## DATA FOR REVIEW
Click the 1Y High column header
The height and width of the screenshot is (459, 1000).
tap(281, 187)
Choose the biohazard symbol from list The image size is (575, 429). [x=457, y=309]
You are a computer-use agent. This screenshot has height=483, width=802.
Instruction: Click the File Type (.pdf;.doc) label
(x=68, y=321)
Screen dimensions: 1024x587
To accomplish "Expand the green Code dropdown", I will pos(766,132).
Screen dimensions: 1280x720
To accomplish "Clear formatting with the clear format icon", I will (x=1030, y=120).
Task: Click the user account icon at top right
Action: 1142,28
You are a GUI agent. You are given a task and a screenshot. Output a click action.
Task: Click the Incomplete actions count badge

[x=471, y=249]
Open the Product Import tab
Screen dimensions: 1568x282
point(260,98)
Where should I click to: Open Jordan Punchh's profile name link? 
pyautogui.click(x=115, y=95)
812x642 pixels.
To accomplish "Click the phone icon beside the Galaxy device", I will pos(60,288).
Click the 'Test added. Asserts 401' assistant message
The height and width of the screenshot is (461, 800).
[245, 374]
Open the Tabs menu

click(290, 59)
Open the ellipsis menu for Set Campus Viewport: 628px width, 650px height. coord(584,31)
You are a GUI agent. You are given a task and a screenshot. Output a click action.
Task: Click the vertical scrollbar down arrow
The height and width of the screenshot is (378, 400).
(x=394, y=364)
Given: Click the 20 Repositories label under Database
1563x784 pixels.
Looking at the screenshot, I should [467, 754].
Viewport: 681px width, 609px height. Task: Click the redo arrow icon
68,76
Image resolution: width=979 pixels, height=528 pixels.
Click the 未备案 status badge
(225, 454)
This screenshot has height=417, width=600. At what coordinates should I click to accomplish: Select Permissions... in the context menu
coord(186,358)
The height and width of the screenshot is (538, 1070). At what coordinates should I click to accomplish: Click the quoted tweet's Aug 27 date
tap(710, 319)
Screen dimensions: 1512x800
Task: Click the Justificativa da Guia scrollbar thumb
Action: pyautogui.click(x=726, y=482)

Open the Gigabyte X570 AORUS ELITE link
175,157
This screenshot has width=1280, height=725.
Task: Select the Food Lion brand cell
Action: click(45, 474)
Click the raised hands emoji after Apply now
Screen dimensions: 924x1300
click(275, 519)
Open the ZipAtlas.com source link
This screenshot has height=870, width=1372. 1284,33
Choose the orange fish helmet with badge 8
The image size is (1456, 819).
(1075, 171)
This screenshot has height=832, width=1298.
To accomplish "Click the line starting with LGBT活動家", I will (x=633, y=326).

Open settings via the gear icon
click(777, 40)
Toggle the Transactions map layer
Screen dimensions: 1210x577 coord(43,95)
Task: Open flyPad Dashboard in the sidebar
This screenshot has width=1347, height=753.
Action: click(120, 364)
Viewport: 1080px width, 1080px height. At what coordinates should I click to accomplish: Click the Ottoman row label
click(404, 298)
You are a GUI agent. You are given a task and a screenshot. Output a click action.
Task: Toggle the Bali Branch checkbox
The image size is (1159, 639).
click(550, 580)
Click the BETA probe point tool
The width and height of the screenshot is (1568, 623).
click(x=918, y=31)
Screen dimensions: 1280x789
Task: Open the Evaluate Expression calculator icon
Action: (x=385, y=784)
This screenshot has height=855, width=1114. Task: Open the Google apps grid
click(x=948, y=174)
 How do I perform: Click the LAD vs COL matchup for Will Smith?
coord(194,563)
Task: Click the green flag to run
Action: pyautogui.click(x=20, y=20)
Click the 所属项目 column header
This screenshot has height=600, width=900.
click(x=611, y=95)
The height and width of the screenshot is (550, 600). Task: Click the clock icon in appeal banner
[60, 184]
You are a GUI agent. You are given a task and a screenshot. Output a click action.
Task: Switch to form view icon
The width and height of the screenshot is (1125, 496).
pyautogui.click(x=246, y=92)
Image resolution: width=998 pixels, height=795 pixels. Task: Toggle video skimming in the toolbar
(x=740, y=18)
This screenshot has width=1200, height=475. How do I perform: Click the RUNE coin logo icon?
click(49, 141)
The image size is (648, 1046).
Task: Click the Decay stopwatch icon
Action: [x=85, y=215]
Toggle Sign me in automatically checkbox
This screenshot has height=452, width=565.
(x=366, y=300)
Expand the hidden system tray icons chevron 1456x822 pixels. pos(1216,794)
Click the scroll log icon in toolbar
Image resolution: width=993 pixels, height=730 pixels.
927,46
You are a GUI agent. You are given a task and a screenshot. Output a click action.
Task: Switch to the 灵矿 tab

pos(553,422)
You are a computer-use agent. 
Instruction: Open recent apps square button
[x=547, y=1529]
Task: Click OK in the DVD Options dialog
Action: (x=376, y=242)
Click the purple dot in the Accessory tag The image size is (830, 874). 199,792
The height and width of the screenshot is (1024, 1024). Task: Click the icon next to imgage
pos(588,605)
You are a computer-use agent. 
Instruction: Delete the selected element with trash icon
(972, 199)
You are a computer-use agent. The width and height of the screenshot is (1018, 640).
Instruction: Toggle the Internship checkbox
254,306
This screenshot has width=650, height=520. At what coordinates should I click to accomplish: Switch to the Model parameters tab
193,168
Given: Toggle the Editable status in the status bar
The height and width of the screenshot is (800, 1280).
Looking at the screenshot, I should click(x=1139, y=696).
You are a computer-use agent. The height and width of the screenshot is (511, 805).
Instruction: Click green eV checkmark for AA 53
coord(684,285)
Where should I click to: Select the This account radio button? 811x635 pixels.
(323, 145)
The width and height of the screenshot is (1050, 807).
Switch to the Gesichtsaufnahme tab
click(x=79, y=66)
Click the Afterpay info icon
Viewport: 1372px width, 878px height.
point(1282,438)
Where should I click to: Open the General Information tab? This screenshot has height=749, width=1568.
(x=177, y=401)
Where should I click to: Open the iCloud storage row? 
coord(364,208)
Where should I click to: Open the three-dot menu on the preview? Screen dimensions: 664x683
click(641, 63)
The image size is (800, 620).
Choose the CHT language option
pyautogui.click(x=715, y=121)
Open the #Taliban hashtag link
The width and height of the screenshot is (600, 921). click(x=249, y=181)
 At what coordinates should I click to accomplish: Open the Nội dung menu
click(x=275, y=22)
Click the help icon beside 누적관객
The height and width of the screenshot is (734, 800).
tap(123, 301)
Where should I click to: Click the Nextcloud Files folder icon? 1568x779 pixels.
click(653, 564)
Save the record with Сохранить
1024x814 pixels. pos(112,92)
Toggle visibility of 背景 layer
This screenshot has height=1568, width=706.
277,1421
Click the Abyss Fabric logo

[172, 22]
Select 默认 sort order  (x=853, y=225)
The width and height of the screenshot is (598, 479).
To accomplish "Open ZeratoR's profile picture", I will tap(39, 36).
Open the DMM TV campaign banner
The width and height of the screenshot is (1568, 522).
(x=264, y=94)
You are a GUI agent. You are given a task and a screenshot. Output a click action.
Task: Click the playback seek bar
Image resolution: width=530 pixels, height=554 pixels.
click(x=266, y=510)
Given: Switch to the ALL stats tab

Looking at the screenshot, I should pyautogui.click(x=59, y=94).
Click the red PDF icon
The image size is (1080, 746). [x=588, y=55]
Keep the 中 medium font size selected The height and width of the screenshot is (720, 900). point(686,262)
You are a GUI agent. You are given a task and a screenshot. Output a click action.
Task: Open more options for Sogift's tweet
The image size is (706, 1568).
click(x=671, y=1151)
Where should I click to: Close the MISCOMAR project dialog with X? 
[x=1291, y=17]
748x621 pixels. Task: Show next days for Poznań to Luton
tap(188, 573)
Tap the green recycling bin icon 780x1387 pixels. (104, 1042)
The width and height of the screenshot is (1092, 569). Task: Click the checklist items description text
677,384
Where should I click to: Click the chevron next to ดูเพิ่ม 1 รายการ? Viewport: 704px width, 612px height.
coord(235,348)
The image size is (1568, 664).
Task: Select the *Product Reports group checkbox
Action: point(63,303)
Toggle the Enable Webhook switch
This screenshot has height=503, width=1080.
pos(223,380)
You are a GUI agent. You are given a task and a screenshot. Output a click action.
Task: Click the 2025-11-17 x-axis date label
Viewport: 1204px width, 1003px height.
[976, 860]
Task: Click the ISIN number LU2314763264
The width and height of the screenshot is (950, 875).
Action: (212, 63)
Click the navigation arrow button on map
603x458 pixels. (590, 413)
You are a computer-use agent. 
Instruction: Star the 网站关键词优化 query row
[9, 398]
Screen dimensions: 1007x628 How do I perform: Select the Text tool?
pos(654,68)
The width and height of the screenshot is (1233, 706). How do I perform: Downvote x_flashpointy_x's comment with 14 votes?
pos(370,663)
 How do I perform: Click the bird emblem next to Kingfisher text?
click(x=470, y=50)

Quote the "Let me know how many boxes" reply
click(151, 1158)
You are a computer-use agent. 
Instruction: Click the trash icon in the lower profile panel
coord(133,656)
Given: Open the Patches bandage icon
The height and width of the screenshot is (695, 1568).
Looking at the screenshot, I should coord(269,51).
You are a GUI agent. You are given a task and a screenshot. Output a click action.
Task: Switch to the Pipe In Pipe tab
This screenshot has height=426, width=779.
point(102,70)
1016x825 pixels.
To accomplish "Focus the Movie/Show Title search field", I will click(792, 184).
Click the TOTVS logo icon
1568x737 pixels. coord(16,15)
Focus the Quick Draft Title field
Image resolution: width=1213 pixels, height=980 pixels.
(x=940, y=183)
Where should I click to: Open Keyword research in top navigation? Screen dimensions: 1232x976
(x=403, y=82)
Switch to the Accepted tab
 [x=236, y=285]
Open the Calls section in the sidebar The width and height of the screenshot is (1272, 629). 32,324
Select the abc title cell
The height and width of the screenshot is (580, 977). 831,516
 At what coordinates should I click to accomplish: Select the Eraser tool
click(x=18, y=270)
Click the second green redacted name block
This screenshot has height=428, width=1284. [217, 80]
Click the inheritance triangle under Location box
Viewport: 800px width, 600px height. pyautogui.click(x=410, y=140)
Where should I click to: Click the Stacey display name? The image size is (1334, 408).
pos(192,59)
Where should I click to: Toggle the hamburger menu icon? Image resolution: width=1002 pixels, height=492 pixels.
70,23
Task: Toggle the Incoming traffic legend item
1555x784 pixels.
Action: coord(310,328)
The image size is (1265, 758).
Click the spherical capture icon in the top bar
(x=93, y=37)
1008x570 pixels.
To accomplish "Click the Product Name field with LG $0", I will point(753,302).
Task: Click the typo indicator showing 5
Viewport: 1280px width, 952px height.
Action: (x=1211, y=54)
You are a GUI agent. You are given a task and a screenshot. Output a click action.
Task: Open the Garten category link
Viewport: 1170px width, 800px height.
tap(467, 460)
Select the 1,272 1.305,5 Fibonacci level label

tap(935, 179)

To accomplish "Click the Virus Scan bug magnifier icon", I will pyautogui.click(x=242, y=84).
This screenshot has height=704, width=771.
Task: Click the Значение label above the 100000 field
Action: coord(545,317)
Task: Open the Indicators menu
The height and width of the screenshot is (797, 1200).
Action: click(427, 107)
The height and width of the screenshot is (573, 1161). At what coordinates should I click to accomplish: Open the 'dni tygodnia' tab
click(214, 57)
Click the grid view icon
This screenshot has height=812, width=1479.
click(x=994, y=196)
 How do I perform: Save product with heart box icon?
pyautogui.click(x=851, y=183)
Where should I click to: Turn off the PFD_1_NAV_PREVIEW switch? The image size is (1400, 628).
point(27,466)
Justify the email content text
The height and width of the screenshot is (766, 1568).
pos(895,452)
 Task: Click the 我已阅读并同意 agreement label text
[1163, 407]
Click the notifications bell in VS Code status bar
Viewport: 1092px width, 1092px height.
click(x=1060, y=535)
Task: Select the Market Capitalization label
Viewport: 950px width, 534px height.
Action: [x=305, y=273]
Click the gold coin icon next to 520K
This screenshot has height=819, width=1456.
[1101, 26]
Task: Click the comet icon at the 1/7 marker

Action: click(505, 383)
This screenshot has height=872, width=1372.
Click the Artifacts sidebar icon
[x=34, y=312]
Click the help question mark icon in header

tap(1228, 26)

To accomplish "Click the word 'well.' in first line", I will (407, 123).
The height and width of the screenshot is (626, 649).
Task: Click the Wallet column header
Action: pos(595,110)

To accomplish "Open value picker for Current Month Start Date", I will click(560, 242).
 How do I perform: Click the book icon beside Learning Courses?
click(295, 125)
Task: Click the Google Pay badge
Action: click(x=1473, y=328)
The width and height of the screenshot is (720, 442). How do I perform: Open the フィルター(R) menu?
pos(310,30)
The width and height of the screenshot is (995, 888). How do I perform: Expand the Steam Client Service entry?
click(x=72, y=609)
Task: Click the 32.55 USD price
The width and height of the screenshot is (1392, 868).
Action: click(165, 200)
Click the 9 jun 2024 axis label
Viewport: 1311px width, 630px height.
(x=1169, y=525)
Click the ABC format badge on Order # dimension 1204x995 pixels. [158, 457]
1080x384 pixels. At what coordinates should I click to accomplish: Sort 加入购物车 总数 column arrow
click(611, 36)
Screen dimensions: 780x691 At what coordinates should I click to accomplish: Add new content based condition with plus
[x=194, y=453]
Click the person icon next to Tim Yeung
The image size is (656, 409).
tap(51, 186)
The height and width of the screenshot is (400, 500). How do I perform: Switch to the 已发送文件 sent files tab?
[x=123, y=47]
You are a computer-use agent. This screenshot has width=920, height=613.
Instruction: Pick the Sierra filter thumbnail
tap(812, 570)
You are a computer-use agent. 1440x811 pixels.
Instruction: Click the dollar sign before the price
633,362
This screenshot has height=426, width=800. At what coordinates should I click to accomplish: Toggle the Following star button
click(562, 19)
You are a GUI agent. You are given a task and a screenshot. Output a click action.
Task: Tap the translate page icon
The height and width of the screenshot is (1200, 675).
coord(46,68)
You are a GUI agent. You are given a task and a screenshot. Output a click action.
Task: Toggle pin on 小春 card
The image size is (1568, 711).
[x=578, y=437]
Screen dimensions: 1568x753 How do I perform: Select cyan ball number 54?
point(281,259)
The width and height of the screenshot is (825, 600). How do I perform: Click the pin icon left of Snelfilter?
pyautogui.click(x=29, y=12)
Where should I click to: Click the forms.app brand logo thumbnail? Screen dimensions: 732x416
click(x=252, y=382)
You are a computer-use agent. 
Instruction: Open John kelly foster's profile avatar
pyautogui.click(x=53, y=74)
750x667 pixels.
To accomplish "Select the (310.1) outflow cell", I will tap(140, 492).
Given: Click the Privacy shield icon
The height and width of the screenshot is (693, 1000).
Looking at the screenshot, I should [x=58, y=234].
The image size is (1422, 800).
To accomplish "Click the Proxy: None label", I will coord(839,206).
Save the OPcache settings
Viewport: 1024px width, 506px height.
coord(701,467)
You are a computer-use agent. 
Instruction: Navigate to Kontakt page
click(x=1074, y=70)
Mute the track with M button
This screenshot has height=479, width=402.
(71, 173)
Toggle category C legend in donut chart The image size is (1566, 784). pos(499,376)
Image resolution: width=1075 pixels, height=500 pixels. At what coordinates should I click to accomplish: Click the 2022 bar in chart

## HOW TO COMPLETE THIS TASK
Each line from the beginning of the listing up to the line where "Open the Product Import tab" appears needs to be given again exactly; please add nothing else.

## ANSWER SECTION
Click the 1Y High column header
The height and width of the screenshot is (459, 1000).
tap(281, 187)
Choose the biohazard symbol from list The image size is (575, 429). [x=457, y=309]
You are a computer-use agent. This screenshot has height=483, width=802.
Instruction: Click the File Type (.pdf;.doc) label
(x=68, y=321)
Screen dimensions: 1024x587
To accomplish "Expand the green Code dropdown", I will pos(766,132).
Screen dimensions: 1280x720
To accomplish "Clear formatting with the clear format icon", I will (x=1030, y=120).
Task: Click the user account icon at top right
Action: 1142,28
You are a GUI agent. You are given a task and a screenshot. Output a click action.
Task: Click the Incomplete actions count badge

[x=471, y=249]
Open the Product Import tab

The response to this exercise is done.